**WHAT THE TASK REQUIRES**
Copy the rows from the line containing "You are a computer-use agent. The" through the end of the rows, substituting "Task" for "Instruction" and changing nothing else. Omit the pictures.

•••••

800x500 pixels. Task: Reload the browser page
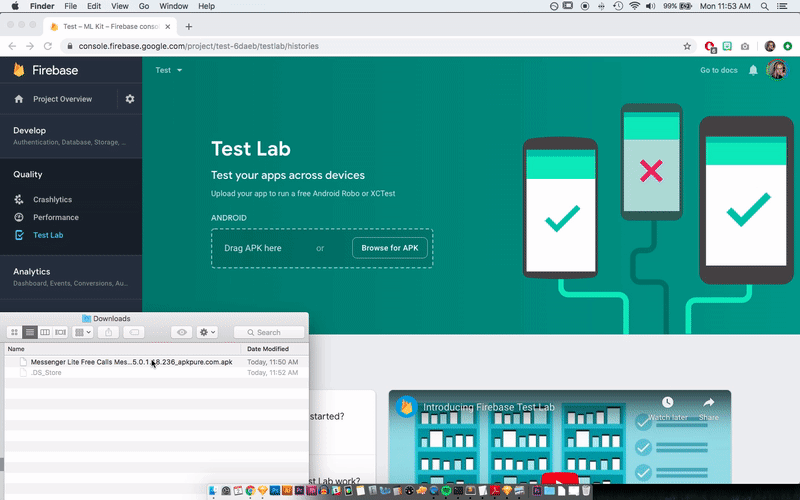tap(49, 46)
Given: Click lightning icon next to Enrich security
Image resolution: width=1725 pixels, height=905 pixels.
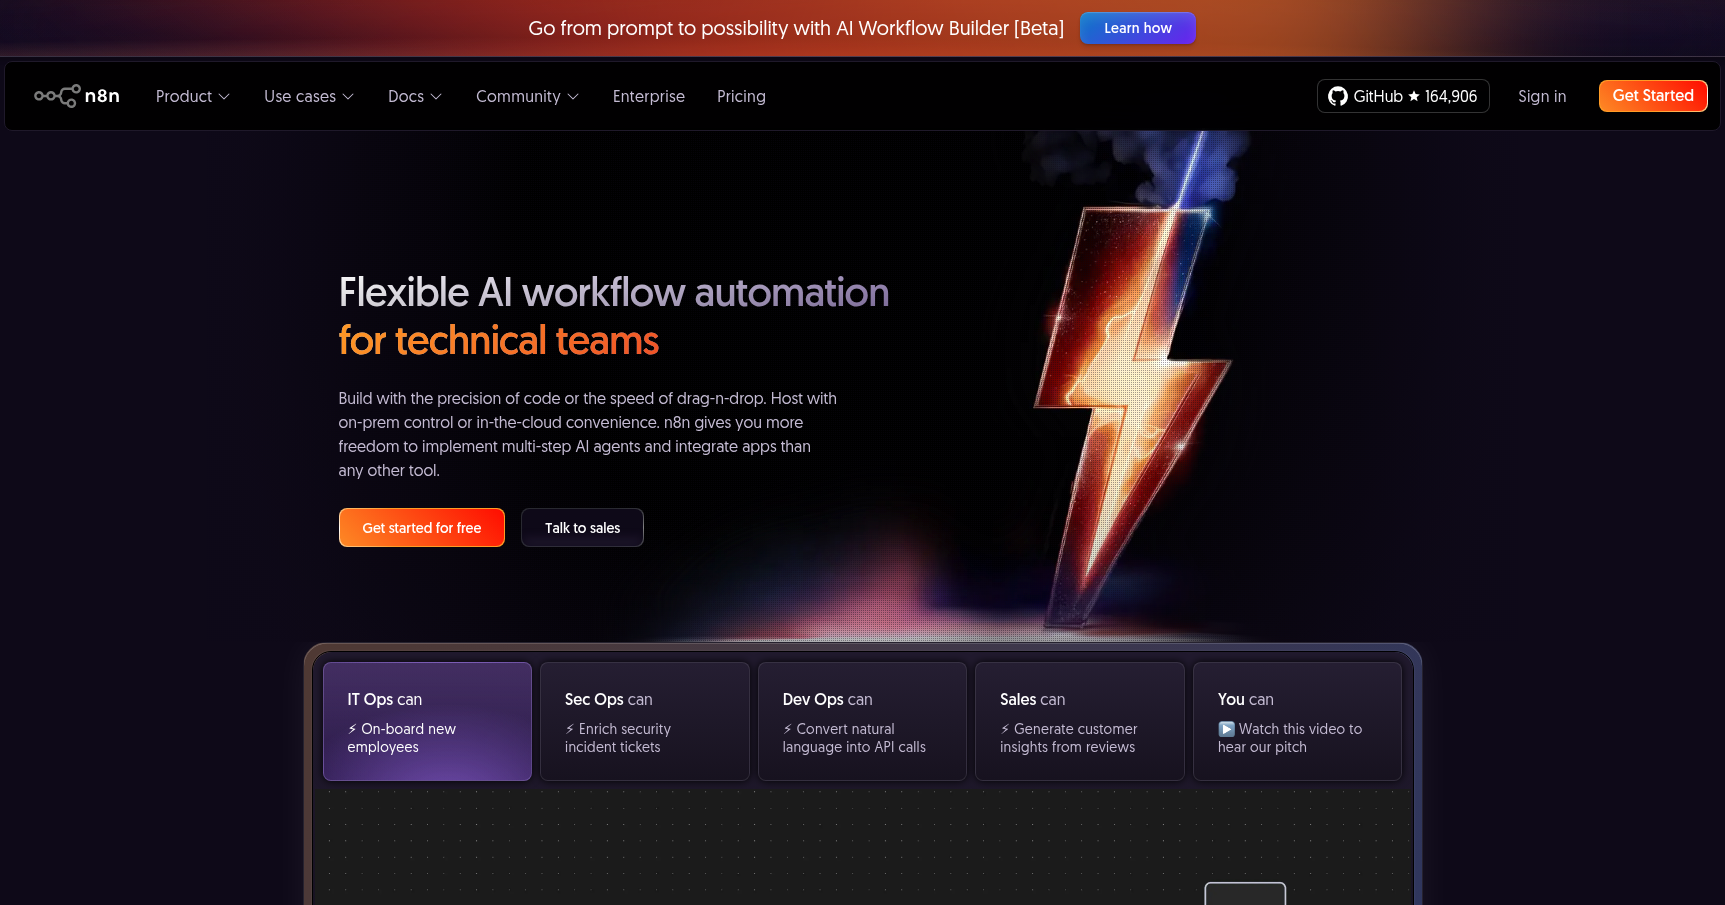Looking at the screenshot, I should pyautogui.click(x=570, y=729).
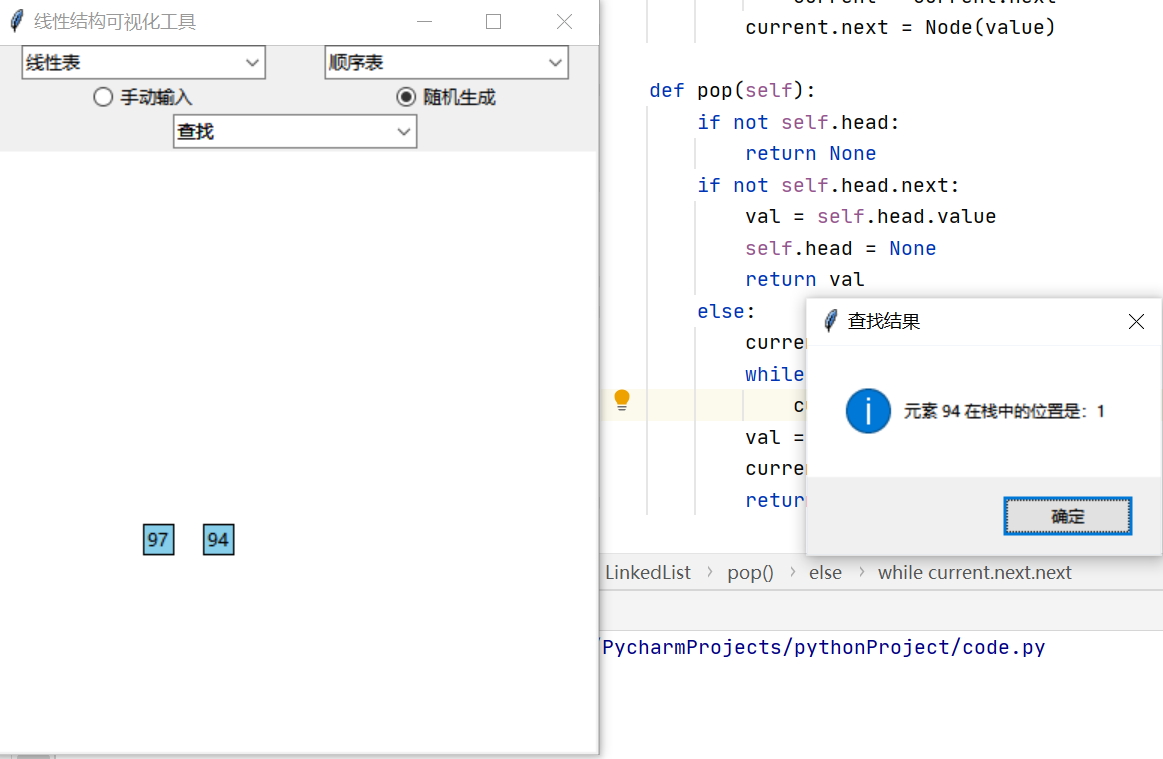Click the yellow lightbulb intention icon
Image resolution: width=1163 pixels, height=759 pixels.
622,401
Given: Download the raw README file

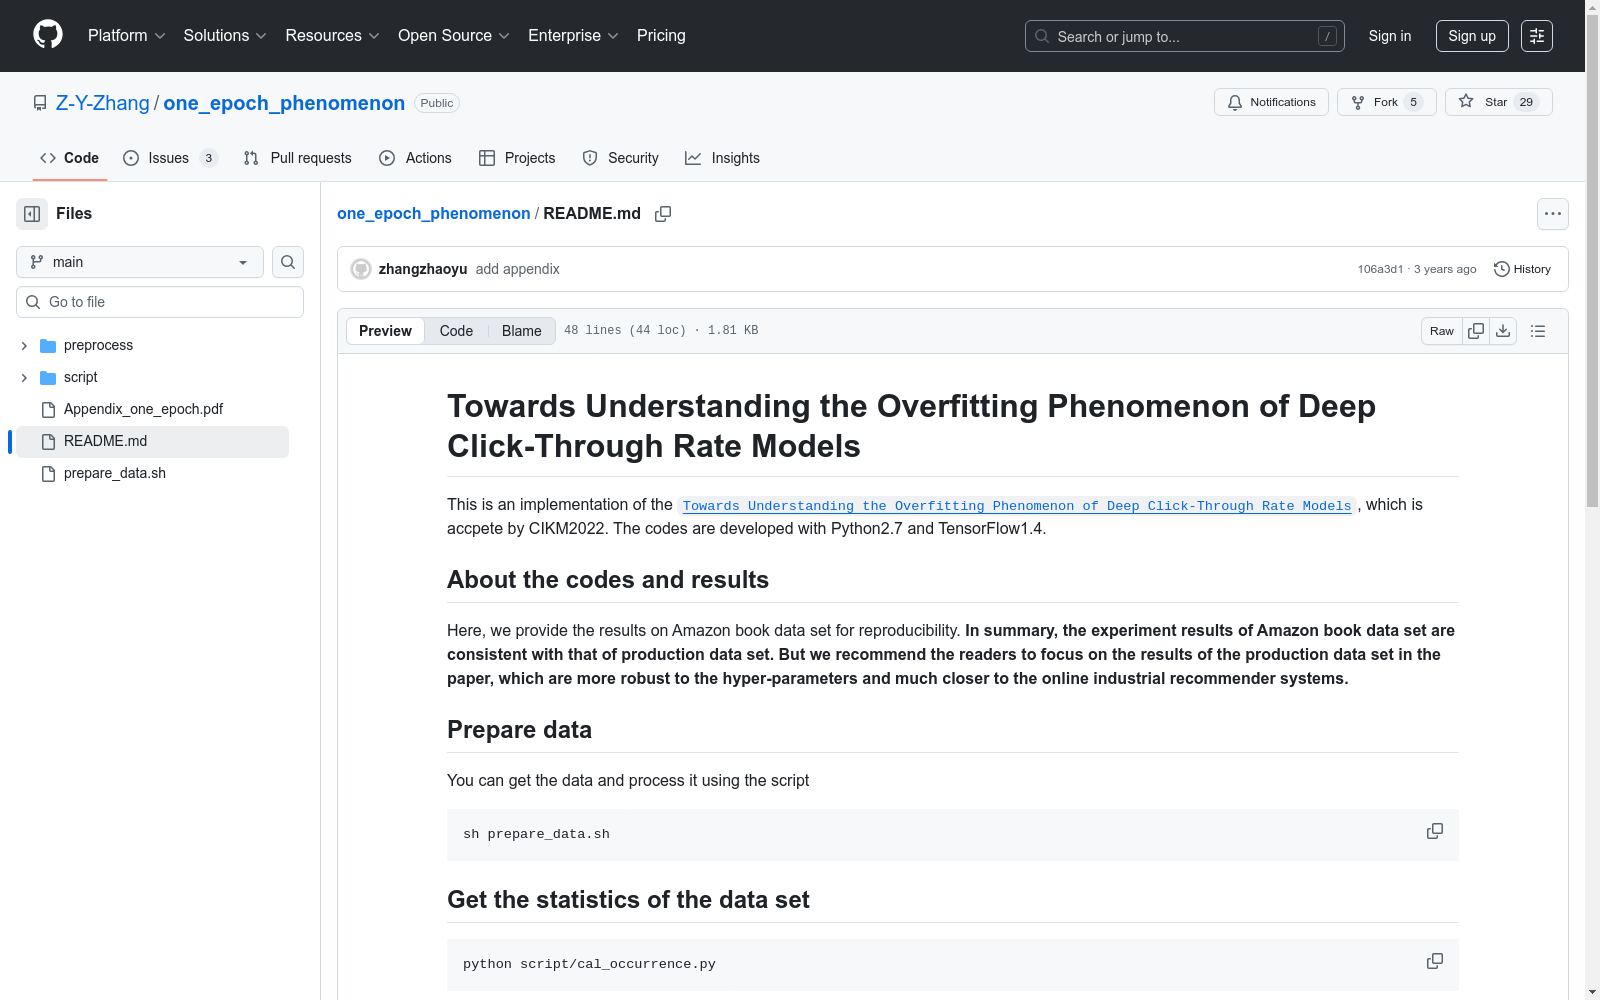Looking at the screenshot, I should (x=1503, y=331).
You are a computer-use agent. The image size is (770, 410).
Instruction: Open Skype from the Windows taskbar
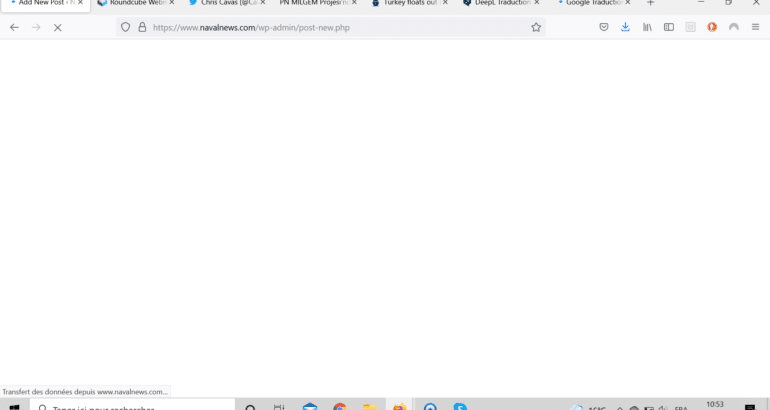(459, 406)
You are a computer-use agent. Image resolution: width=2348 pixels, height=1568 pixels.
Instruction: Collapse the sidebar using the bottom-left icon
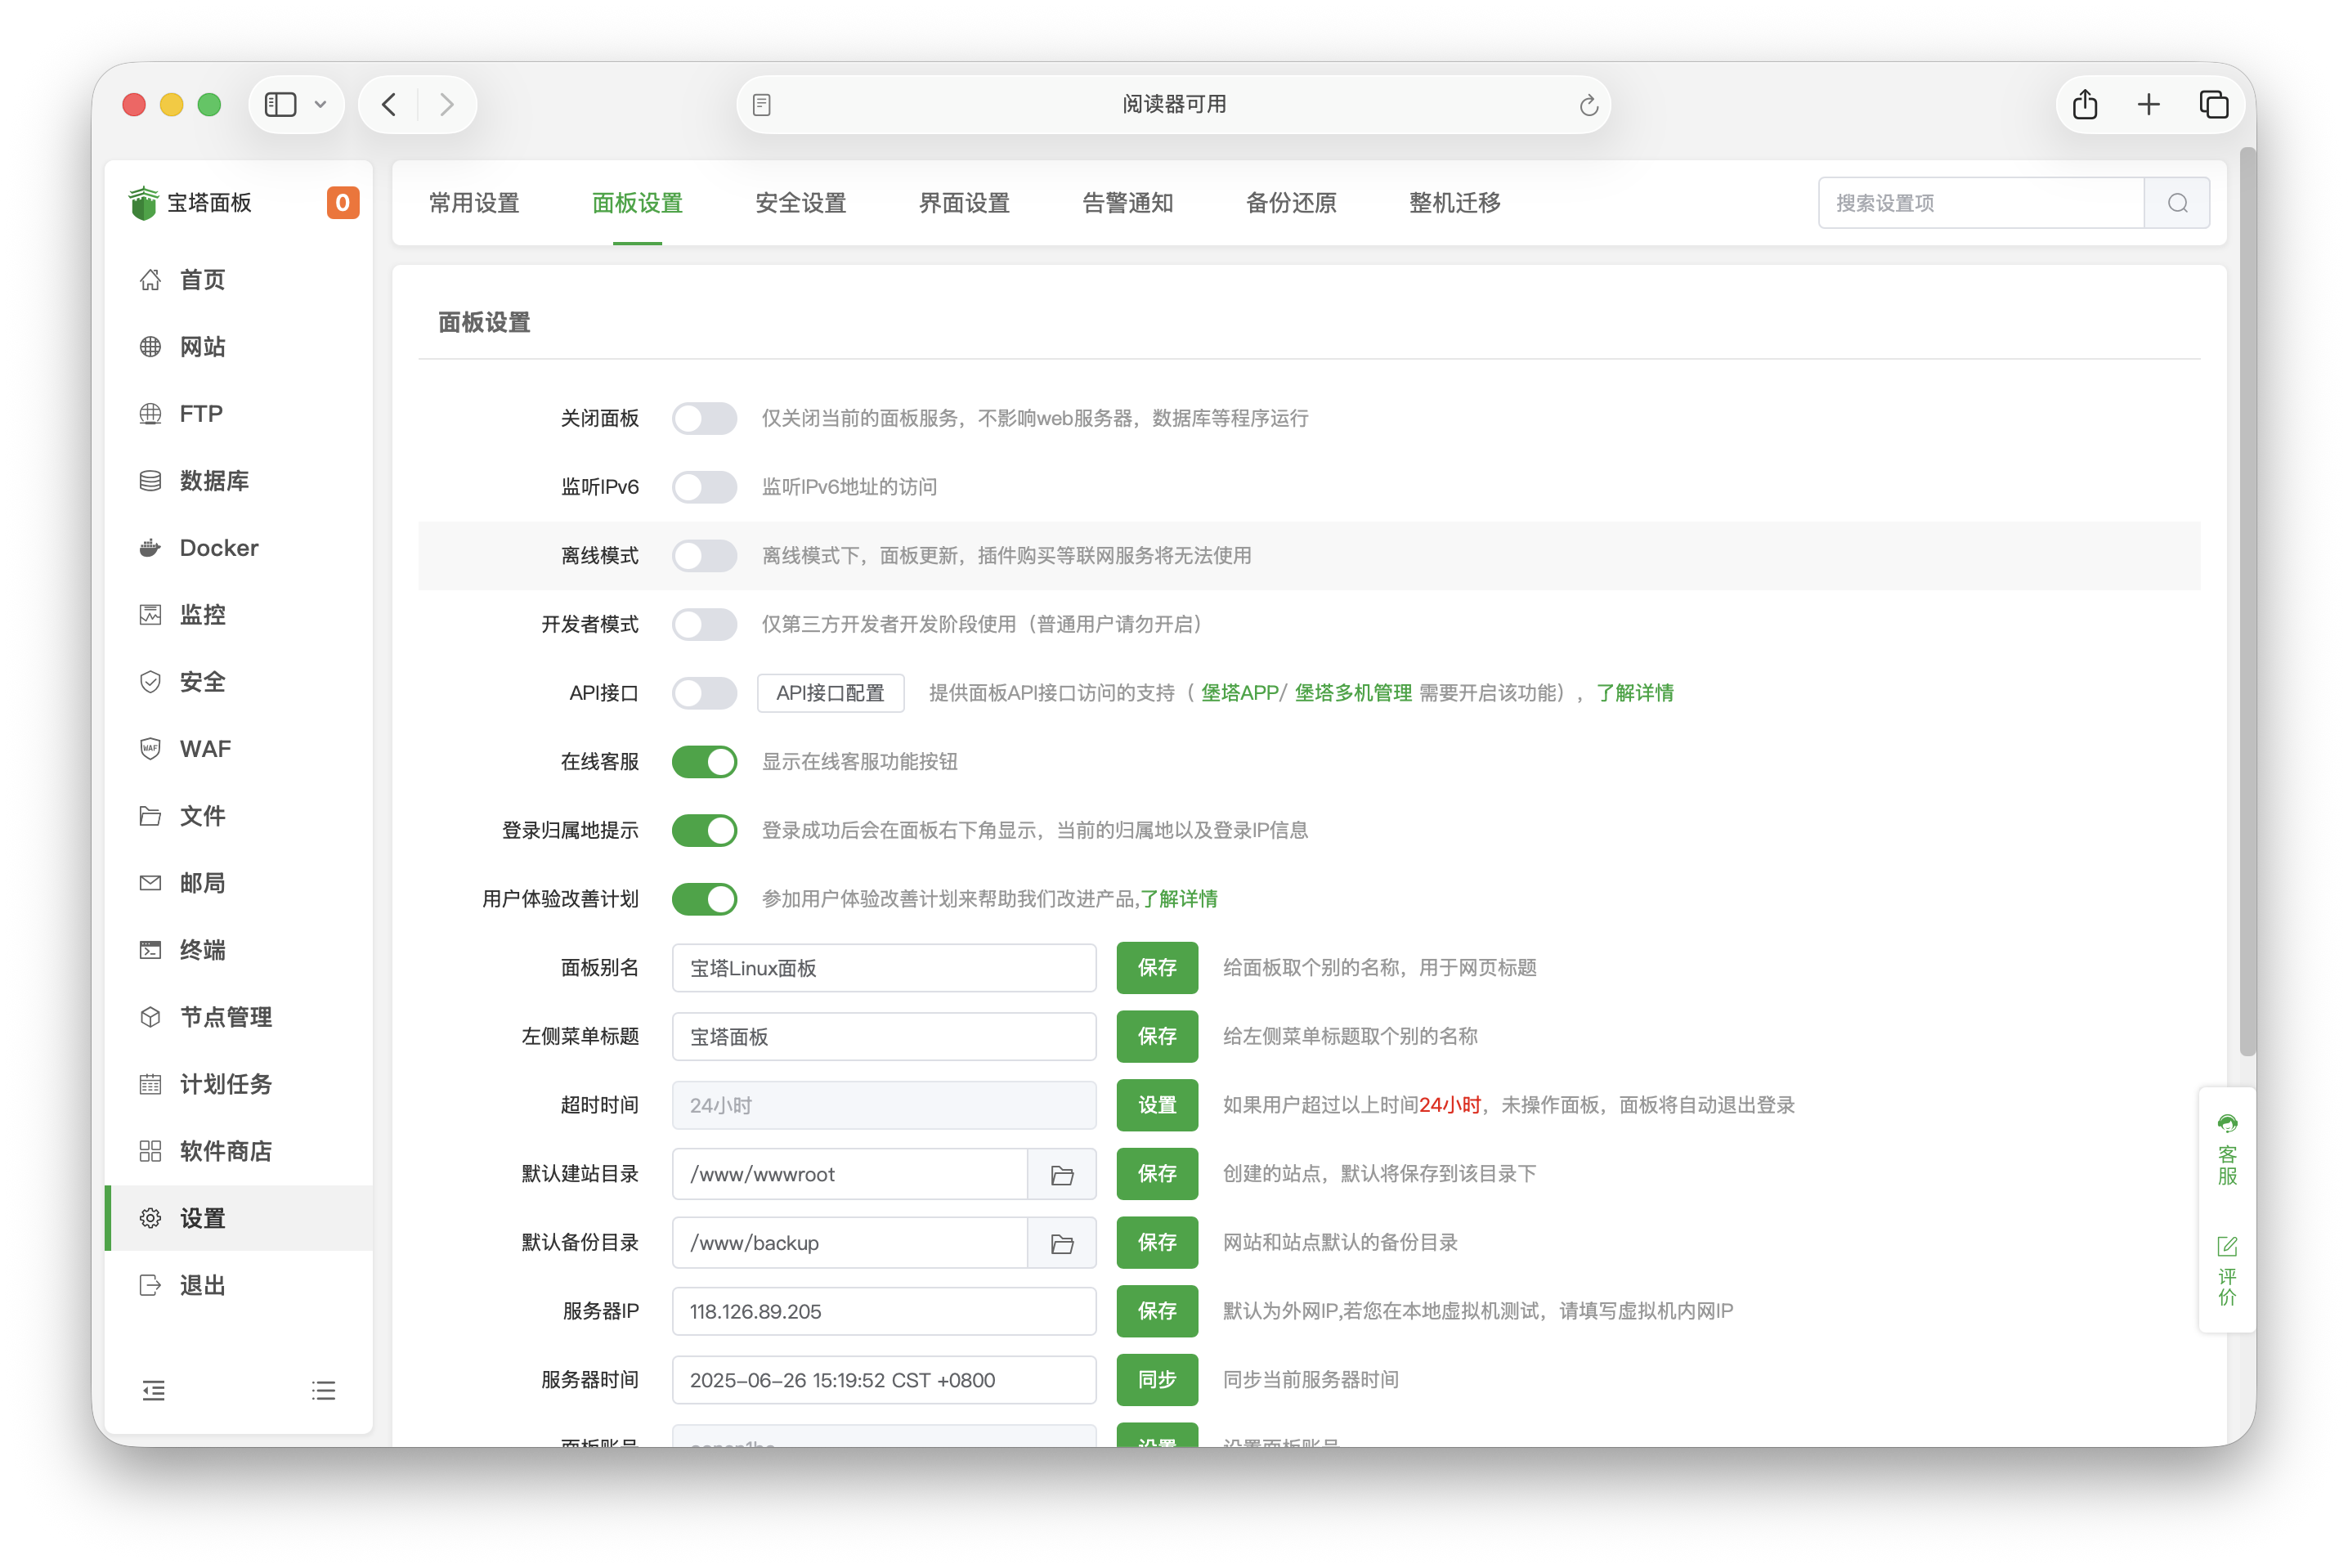tap(154, 1390)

•••••

**ANSWER TO THIS TASK**
You are a computer-use agent. The image size is (770, 410).
Task: Open Skype from the Windows taskbar
(459, 406)
You are a computer-use agent. Image resolution: width=2348 pixels, height=1568 pixels.
Task: Collapse the sidebar using the bottom-left icon
tap(154, 1390)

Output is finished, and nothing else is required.